The PECAM-1 gene polymorphism - a genetic marker of myocardial infarction

Abstract

We investigated a possible association between the C373G (Leu125Val) polymorphism in the platelet endothelial cell adhesion molecule-1 (PECAM-1) and myocardial infarction (MI) among patients with type 2 diabetes (T2DM) in the Slovene population (Caucasians). The study population of this cross-sectional analysis consisted of 452 subjects with T2DM lasting more than 10 years: 142 patients with MI (MI group) and 310 patients (control group) with no history of coronary diseases. There were significant differences of PECAM-1 genotype distribution in patients with MI (CC=28.2%, CG=47.2% and GG=24.6%) compared with subjects in the control group (CC=17.1%, CG=53.5% and GG=29.4%). The multivariate model showed that the CC genotype of the PECAM-1 gene polymorphism (C373G) (OR=1.9, 95% CI 1.2-3.0, P=0.007) was an independent risk factor for MI. The C allele frequency was also significantly higher (P=0.005) in MI (51.8%) than in control subjects (41%).
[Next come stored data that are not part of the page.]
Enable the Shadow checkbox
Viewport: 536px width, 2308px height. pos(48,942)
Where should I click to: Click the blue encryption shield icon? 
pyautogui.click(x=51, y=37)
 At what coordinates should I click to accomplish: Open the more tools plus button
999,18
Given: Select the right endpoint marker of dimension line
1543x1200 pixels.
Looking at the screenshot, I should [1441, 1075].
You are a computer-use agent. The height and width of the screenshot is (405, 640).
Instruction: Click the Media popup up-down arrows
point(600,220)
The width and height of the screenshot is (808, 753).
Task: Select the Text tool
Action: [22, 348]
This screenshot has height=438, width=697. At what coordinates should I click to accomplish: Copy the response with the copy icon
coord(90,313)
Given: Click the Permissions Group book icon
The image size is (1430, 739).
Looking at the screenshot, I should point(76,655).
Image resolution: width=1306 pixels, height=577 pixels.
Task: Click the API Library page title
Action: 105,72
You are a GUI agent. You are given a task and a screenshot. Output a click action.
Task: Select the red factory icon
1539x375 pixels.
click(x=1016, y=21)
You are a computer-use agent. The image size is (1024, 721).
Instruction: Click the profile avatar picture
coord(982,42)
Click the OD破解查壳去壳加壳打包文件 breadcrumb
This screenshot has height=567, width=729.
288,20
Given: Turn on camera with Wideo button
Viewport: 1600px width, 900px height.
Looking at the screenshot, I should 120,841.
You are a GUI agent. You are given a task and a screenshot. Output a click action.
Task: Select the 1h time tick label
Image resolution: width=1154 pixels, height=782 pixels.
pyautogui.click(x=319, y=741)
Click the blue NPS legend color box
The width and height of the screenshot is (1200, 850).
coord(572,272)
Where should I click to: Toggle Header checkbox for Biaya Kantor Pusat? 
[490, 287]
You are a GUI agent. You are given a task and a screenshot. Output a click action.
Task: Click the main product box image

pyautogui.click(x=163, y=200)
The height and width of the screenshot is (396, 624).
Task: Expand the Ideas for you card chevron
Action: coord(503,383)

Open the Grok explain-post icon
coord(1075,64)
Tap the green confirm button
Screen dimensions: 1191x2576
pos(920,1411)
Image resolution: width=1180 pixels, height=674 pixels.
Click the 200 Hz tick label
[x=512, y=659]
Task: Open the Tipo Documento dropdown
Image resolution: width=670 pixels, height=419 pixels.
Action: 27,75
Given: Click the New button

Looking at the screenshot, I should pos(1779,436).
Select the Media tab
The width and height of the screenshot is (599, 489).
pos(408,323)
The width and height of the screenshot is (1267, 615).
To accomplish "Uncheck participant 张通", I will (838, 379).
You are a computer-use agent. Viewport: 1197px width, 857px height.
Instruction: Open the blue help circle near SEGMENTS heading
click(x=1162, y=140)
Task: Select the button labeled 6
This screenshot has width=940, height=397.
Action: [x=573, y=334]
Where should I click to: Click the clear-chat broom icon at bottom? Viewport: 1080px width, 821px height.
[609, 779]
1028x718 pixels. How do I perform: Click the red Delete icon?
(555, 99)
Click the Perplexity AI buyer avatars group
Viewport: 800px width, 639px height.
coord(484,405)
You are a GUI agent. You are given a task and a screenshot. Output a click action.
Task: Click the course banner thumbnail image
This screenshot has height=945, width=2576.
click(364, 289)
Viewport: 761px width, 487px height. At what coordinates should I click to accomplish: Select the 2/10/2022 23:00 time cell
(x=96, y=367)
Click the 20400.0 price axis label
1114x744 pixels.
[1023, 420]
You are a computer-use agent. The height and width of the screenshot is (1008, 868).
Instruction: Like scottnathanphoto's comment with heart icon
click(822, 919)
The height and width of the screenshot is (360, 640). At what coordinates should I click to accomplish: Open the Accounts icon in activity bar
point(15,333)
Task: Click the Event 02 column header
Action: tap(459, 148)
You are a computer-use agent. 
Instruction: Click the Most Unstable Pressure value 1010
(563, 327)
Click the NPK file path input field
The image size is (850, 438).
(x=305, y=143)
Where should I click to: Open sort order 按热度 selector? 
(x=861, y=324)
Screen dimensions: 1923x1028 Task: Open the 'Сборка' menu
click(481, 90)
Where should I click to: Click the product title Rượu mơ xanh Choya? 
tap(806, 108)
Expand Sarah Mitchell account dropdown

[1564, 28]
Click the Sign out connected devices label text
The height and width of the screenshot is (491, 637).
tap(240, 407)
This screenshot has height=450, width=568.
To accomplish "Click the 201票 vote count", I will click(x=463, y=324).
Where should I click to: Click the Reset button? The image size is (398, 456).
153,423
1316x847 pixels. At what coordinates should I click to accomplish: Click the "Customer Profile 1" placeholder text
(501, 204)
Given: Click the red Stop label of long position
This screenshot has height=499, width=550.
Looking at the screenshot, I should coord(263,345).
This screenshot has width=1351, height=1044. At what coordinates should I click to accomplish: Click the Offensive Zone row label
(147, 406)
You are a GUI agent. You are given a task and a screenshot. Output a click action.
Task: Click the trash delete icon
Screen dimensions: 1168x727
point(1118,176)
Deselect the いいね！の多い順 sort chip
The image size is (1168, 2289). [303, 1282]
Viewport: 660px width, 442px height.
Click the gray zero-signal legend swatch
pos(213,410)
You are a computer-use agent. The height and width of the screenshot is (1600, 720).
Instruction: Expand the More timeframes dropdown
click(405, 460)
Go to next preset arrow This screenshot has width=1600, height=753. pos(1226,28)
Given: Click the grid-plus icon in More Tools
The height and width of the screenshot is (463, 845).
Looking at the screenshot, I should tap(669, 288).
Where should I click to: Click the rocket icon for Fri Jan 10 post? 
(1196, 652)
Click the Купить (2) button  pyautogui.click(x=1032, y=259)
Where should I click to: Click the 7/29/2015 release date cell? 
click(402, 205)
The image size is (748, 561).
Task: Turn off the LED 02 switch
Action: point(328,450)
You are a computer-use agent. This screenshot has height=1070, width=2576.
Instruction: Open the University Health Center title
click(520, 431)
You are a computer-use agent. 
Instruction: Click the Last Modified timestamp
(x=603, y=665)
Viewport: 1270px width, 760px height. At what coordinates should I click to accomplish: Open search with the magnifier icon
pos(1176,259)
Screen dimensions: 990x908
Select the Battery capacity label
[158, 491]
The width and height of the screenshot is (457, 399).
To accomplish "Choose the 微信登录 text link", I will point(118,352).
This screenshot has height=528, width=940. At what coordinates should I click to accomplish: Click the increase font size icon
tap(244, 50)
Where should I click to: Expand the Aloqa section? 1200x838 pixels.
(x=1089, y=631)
In addition, our study revealed the connection between smoking habits, the duration of diabetes and the total and LDL cholesterol serum levels and MI in Slovene T2DM patients. We suggest that the tested polymorphism of PECAM-1 (C373G) is associated with MI. Therefore, it might be used as genetic marker of MI in T2DM. © Versita Warsaw and Springer-Verlag Berlin Heidelberg.